#### WHAT THE TASK ASKS
Will you return, word for word, only the lines from the top of the data below down to and including the one with "Given: Click the Facebook f logo icon"?

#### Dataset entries
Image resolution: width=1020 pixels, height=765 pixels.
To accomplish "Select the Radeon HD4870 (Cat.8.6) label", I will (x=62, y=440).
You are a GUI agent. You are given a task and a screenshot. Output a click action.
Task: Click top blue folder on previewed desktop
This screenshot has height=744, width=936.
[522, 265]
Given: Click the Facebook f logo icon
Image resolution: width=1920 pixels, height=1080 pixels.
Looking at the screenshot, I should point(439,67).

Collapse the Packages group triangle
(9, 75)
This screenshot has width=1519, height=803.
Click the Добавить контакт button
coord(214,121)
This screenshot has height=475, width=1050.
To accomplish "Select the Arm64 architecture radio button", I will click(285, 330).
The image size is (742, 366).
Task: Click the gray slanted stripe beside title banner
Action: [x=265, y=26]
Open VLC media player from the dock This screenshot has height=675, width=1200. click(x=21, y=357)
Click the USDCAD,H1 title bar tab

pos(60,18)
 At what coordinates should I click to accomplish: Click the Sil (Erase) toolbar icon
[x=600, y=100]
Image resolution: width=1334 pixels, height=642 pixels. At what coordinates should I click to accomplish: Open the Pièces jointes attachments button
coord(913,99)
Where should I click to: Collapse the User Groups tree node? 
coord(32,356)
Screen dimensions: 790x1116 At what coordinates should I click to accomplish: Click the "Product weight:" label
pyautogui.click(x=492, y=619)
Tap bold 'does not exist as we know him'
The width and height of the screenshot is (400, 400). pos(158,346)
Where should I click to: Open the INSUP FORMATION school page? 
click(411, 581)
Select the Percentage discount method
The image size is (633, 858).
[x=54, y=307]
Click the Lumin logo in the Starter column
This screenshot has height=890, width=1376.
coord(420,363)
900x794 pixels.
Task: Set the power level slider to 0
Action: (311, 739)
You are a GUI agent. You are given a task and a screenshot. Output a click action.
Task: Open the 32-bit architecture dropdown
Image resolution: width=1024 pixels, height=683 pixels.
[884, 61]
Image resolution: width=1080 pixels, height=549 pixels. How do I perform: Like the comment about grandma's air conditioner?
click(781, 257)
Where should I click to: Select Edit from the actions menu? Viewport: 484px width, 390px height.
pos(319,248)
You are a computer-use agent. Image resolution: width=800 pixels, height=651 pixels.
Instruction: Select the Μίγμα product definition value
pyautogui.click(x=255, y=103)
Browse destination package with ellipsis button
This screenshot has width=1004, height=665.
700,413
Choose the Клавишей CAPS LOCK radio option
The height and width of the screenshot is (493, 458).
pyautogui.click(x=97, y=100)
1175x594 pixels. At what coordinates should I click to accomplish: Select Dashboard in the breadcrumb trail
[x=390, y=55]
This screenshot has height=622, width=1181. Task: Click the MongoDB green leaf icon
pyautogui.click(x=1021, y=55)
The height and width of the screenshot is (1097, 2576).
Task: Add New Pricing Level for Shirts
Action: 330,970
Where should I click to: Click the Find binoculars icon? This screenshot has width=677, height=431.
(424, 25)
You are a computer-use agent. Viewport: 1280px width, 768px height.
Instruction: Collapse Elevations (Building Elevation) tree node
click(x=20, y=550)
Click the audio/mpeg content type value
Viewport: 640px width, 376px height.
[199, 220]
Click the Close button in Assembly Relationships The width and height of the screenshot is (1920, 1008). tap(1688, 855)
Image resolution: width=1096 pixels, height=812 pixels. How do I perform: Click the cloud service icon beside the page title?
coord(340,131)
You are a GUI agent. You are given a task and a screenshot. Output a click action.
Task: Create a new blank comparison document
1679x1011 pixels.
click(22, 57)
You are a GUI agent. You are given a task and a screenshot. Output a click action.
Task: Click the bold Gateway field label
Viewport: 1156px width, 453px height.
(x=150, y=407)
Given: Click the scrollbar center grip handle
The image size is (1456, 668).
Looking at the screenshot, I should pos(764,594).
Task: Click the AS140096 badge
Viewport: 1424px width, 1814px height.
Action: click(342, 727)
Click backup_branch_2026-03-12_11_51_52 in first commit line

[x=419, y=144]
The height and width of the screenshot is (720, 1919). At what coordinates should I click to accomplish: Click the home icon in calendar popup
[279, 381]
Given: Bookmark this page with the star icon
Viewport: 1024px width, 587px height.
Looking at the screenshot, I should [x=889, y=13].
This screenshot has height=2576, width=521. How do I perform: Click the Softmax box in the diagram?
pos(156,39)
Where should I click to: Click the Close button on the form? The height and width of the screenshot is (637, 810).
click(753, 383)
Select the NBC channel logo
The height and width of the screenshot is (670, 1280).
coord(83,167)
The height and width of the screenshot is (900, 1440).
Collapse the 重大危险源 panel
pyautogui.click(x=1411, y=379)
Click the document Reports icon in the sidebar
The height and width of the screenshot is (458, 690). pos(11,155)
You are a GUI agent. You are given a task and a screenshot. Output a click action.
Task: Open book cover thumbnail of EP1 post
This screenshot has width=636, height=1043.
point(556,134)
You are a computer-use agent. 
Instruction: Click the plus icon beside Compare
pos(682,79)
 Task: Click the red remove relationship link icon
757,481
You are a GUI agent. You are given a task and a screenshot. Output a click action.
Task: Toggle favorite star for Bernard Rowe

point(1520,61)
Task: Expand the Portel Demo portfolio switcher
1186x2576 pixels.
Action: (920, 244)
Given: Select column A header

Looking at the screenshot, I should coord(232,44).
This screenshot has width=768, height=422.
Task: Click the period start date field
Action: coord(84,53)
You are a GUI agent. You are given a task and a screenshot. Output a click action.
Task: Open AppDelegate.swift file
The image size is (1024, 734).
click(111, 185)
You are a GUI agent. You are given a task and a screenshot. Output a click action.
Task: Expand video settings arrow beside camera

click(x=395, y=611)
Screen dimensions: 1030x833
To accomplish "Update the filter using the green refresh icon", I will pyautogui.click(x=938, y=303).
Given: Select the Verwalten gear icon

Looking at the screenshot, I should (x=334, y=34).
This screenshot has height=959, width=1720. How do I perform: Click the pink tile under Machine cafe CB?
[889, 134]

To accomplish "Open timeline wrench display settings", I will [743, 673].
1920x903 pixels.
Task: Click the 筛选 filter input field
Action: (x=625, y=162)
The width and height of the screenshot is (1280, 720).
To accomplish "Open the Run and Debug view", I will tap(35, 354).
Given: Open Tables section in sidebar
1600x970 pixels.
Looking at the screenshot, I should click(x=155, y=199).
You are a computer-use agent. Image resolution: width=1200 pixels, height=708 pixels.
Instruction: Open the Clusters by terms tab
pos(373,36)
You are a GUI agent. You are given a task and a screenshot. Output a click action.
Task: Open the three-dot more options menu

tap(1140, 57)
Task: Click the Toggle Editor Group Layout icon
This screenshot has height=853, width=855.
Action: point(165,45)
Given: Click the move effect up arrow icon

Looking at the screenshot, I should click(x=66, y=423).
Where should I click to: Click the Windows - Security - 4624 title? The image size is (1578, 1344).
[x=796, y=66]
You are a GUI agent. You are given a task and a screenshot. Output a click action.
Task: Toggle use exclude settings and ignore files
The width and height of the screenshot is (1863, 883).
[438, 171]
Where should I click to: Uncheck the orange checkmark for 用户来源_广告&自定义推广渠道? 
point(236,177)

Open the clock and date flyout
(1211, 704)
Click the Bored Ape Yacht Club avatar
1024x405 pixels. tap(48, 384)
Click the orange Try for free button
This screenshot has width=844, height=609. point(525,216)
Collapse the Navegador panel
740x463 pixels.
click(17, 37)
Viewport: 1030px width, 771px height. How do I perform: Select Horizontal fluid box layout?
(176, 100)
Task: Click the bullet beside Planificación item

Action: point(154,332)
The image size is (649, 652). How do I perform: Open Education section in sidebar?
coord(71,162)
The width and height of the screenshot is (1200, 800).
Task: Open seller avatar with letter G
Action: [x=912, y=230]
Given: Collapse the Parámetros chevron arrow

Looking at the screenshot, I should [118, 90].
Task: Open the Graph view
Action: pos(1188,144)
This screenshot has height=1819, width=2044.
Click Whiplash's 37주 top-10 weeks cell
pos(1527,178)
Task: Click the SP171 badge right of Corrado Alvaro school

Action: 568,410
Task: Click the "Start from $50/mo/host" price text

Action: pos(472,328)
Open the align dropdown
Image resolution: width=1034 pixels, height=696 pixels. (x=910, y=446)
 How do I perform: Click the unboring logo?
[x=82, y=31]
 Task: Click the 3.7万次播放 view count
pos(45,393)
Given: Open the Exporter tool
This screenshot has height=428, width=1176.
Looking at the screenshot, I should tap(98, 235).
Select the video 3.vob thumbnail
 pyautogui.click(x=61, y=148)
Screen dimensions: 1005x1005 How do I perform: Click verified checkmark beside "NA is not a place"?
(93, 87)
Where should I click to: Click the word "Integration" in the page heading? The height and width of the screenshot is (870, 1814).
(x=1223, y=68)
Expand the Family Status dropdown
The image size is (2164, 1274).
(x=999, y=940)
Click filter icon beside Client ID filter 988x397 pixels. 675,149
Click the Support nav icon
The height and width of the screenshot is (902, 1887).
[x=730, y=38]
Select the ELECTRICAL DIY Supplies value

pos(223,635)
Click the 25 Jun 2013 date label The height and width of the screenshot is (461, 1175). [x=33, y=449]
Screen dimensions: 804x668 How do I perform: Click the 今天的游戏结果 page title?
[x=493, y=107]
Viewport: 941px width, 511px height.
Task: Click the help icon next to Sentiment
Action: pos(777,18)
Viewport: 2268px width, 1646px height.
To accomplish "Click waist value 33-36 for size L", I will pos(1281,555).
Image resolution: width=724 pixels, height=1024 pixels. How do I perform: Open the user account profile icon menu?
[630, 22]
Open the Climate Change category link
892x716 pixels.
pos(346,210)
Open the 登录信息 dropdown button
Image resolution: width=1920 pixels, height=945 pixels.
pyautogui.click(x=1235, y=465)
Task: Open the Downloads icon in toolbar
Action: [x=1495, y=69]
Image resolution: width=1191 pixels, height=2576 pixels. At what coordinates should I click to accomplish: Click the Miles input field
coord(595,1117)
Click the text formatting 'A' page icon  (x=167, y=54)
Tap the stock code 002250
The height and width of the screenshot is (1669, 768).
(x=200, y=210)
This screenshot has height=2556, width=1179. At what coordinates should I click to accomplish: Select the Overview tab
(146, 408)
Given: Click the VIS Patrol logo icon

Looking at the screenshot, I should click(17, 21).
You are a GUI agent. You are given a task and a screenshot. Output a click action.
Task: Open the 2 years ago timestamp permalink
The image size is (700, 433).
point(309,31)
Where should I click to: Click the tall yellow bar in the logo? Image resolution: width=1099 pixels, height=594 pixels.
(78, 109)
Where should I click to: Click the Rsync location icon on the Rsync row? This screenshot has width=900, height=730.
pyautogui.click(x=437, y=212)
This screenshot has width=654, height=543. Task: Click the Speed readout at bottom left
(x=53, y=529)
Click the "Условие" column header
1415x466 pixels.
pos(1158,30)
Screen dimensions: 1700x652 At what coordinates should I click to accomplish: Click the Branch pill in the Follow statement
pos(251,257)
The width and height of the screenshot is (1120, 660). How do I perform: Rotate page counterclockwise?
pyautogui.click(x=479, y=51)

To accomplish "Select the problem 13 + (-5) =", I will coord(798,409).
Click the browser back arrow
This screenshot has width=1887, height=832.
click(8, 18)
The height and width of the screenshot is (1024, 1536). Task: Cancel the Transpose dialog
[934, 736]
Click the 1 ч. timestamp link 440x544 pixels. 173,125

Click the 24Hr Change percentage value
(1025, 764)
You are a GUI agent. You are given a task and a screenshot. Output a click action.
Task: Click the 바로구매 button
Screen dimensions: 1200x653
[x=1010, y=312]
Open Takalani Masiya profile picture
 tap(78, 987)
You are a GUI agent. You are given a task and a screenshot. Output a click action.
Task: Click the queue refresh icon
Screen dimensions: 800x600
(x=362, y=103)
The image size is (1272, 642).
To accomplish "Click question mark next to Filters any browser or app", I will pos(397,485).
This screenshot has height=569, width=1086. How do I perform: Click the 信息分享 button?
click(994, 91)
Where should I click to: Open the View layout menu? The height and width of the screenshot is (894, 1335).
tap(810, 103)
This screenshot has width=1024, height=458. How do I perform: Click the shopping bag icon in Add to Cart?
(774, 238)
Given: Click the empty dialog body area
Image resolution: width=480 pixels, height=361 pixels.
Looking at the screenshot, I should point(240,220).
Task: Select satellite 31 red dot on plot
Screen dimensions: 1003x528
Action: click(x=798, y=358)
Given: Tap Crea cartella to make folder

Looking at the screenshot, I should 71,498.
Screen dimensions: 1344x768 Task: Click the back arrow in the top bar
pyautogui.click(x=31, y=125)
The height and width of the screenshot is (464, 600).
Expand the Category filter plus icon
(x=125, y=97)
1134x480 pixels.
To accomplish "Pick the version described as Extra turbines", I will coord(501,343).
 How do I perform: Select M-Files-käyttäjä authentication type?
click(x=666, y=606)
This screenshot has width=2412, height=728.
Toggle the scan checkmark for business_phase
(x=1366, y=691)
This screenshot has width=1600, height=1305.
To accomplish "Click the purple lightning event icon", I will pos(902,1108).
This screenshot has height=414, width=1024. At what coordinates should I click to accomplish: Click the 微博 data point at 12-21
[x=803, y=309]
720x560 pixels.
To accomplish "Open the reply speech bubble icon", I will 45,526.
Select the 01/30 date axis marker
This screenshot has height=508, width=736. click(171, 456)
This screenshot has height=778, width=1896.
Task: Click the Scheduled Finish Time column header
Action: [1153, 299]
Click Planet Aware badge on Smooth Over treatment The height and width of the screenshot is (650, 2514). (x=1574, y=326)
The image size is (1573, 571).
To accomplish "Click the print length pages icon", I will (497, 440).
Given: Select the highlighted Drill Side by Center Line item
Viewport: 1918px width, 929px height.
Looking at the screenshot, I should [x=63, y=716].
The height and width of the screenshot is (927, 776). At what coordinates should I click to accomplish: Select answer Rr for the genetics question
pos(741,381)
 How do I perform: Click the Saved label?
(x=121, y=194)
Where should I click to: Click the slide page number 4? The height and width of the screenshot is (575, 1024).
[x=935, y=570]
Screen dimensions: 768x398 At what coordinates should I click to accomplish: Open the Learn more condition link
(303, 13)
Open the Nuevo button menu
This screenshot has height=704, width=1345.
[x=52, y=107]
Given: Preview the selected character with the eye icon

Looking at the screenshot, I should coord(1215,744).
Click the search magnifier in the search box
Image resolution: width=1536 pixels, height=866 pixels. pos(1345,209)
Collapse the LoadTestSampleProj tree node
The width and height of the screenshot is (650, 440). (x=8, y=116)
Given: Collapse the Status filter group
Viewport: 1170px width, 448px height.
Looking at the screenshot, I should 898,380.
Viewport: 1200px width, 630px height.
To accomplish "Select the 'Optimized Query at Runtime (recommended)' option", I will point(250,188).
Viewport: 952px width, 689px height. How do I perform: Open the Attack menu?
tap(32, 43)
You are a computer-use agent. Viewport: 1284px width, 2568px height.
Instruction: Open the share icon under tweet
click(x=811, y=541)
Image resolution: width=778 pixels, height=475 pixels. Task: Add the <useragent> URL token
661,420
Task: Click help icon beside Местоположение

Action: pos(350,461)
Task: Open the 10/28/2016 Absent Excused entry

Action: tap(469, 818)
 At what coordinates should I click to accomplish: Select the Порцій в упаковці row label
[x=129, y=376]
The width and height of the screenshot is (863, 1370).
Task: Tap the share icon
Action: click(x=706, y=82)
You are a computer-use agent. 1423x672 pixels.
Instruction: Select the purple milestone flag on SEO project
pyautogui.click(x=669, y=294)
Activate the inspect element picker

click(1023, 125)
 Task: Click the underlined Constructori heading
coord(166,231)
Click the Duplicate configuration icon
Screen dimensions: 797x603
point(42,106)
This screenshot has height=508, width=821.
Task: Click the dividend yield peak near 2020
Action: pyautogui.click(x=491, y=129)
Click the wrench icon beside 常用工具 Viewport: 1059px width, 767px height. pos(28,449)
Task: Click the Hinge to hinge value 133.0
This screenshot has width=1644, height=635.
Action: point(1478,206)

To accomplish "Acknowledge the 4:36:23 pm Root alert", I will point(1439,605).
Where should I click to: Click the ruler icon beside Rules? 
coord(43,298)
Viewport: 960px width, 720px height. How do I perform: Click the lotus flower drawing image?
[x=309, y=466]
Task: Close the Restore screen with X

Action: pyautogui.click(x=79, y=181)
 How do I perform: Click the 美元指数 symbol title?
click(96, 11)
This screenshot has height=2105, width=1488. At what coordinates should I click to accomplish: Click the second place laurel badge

#### ANSWER TO THE PROBLEM
Image resolution: width=1020 pixels, height=765 pixels.
To accomplish "Select the Radeon HD4870 (Cat.8.6) label", I will (x=62, y=440).
You are a GUI agent. You are given a task and a screenshot. Output a click action.
Task: Click top blue folder on previewed desktop
This screenshot has height=744, width=936.
[522, 265]
Given: Click the Facebook f logo icon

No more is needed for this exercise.